▶ **What needs to be done**
An exact transcription is needed of the lines below from the one with "Click the UNDERGROUND DARTERS team name" through the one with "Screen dimensions: 1887x672", with no other lines and no pictures.

(Recorded data Opens)

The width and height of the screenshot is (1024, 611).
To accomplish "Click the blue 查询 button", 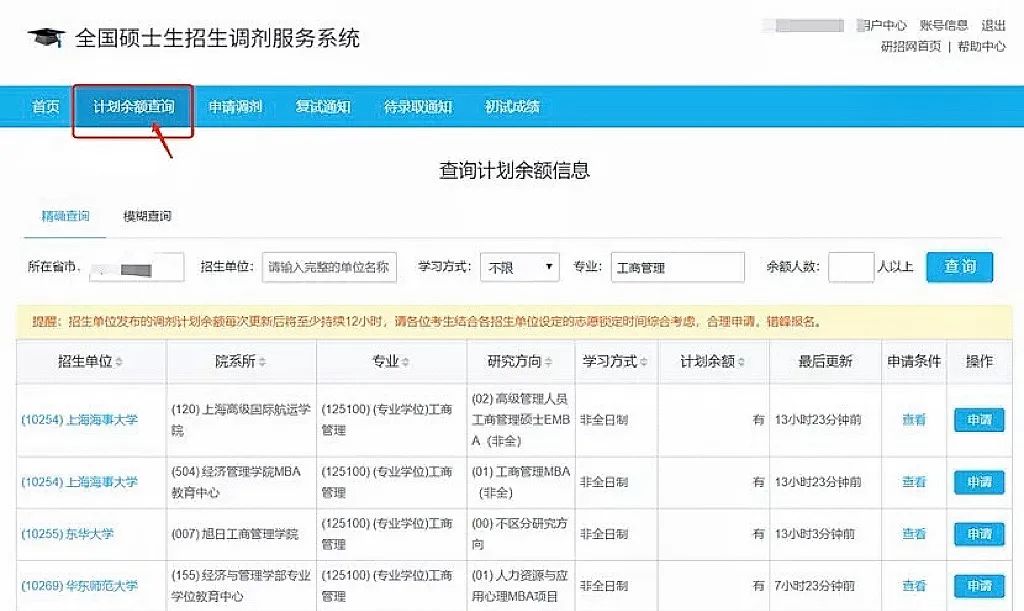I will point(959,267).
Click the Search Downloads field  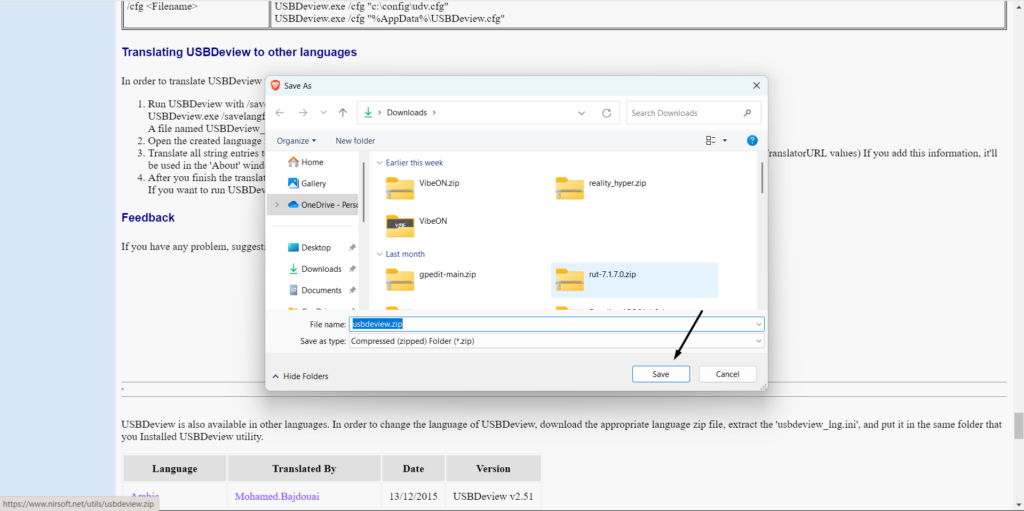coord(685,113)
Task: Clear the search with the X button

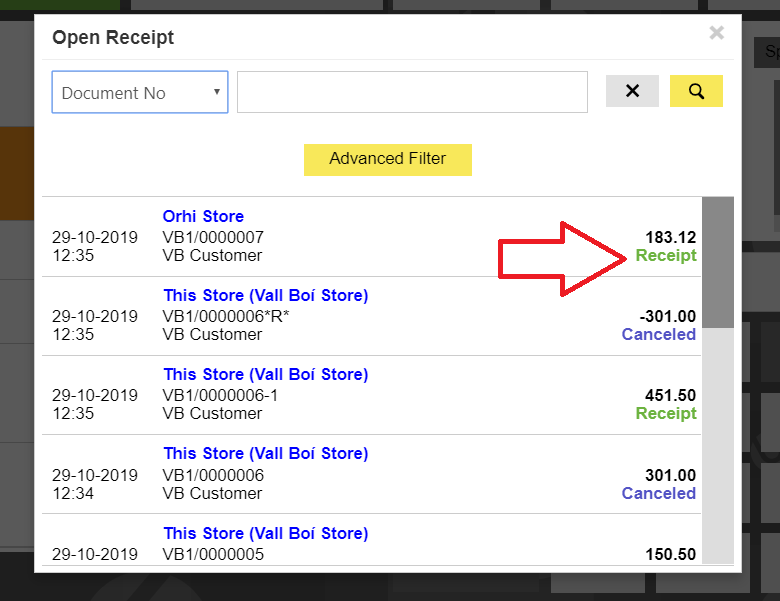Action: (x=632, y=91)
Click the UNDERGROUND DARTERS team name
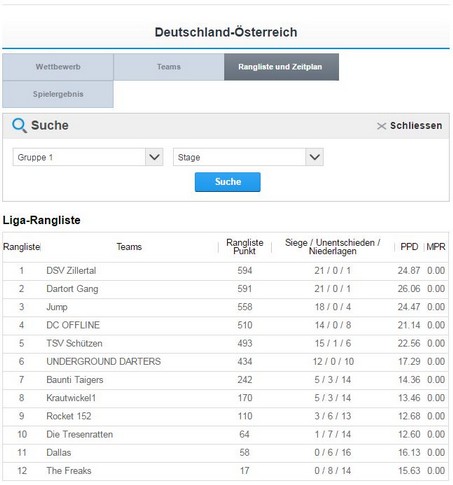Viewport: 453px width, 485px height. [x=103, y=361]
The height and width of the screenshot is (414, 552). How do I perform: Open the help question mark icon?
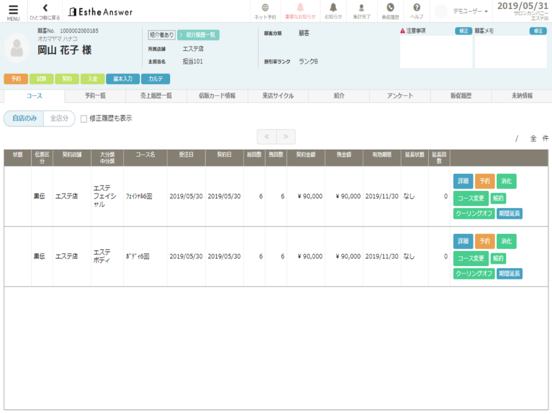(x=416, y=7)
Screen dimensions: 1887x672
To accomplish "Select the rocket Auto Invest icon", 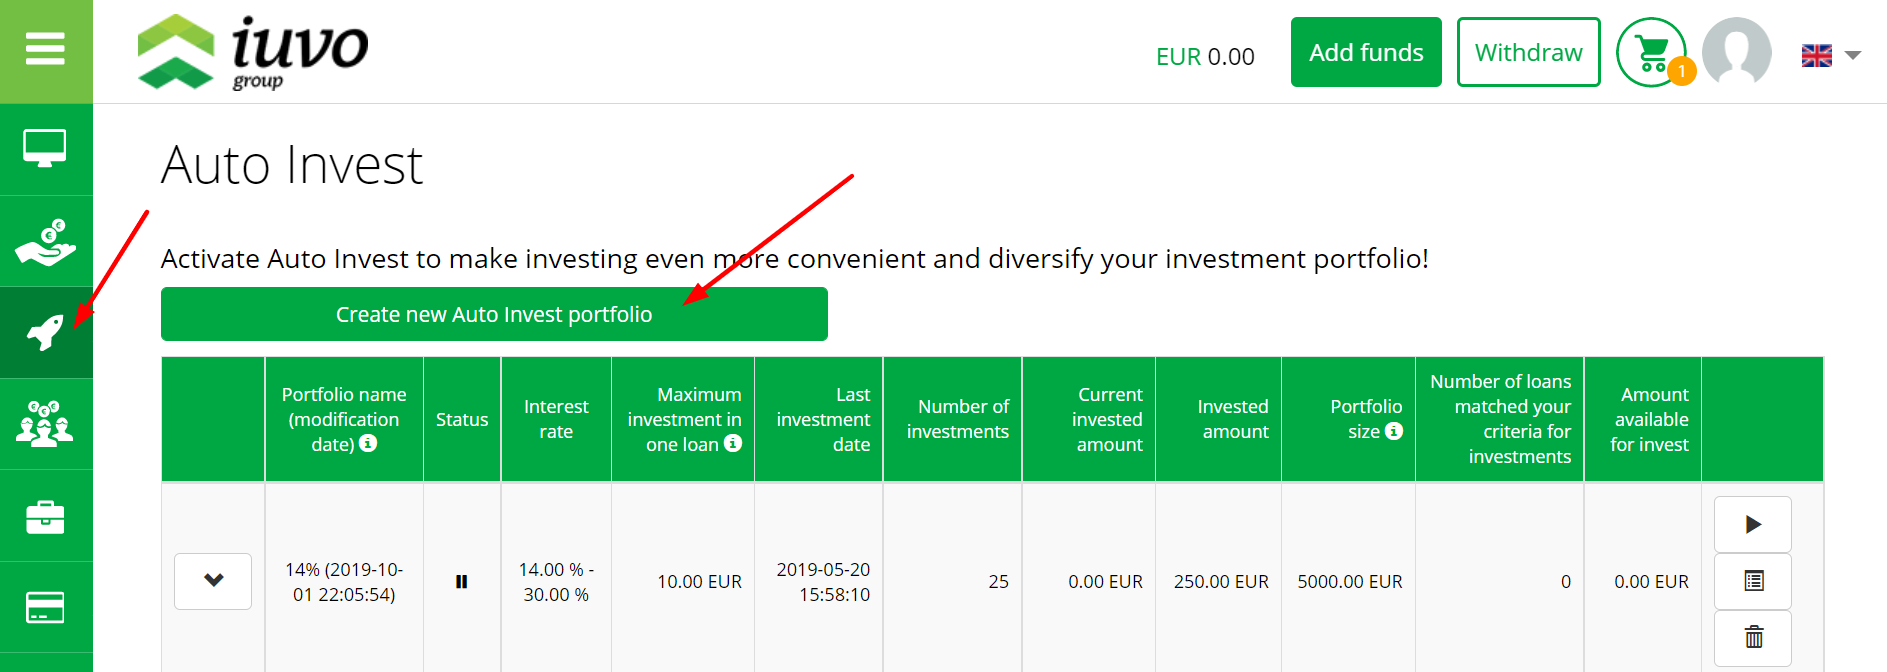I will [x=45, y=333].
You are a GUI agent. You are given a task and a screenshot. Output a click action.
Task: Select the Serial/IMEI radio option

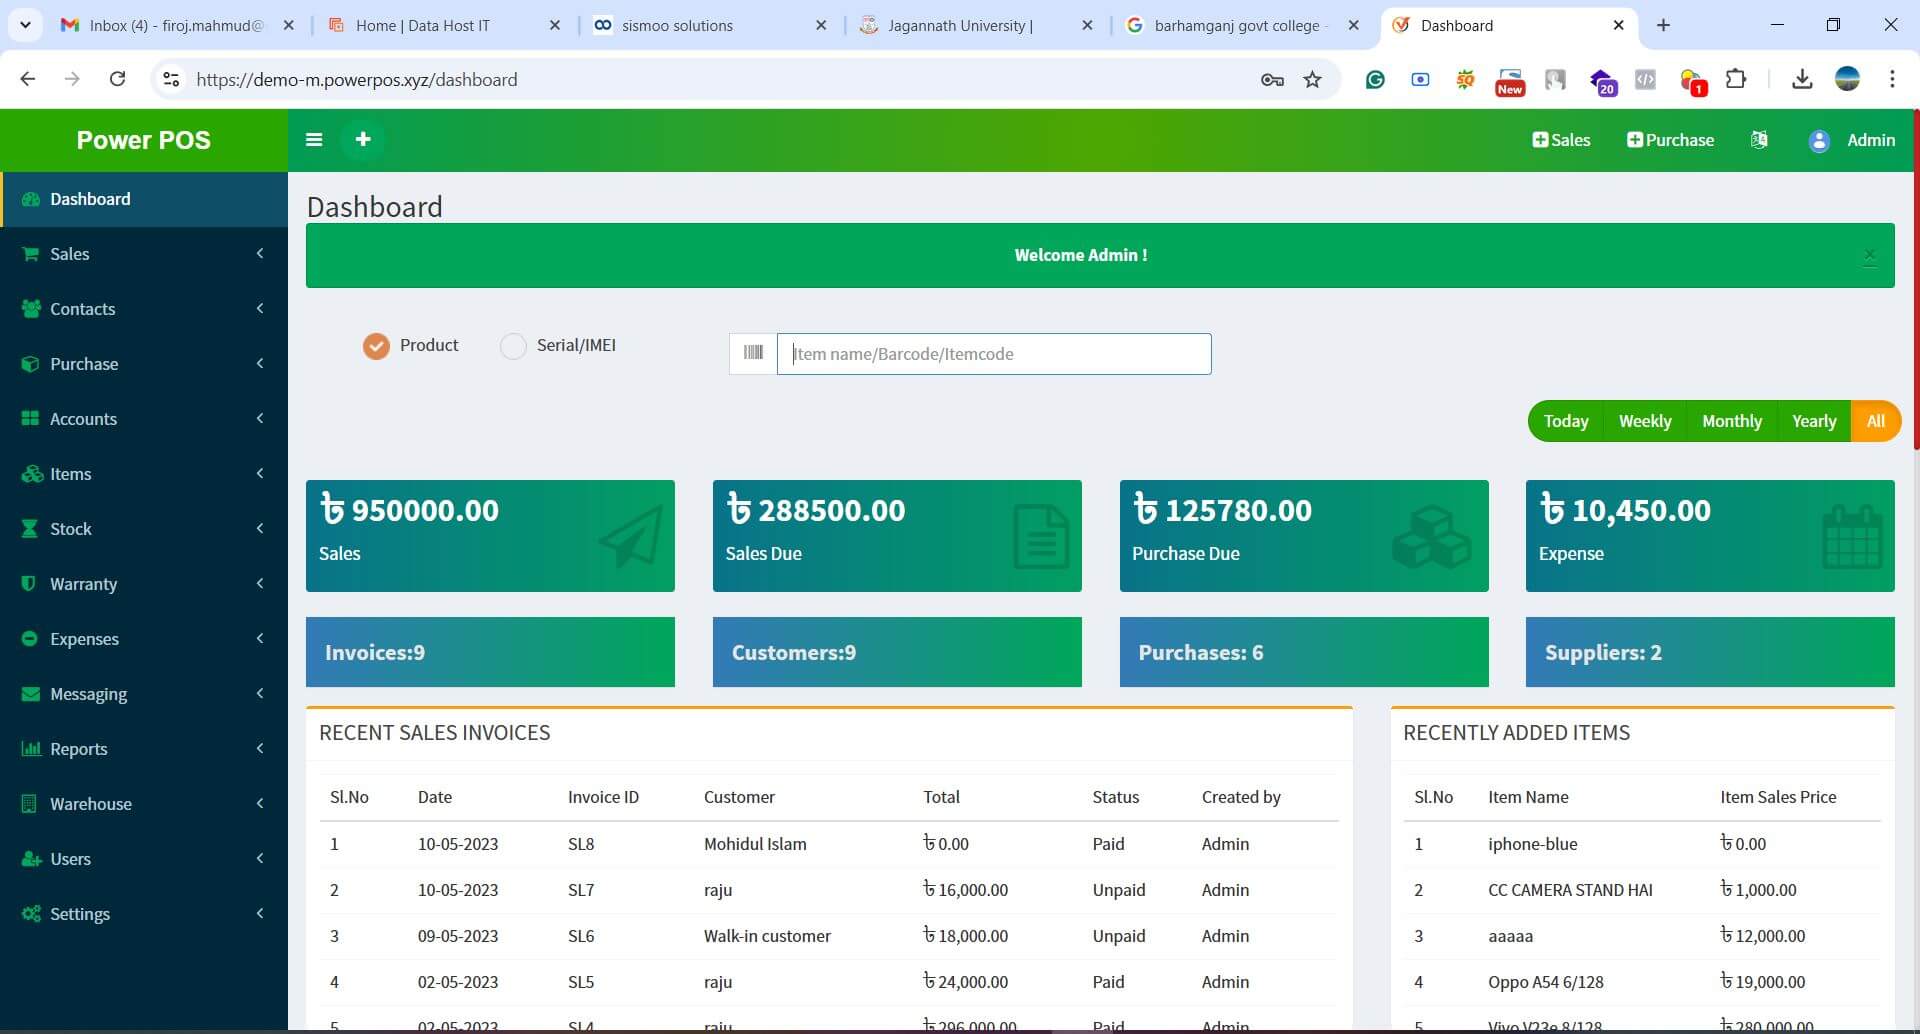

(Recorded data Closes)

▶ **Reply to the task**
Click the UNDERGROUND DARTERS team name
Viewport: 453px width, 485px height. [x=103, y=361]
The height and width of the screenshot is (414, 552). How do I perform: Open the help question mark icon?
(x=416, y=7)
Screen dimensions: 1887x672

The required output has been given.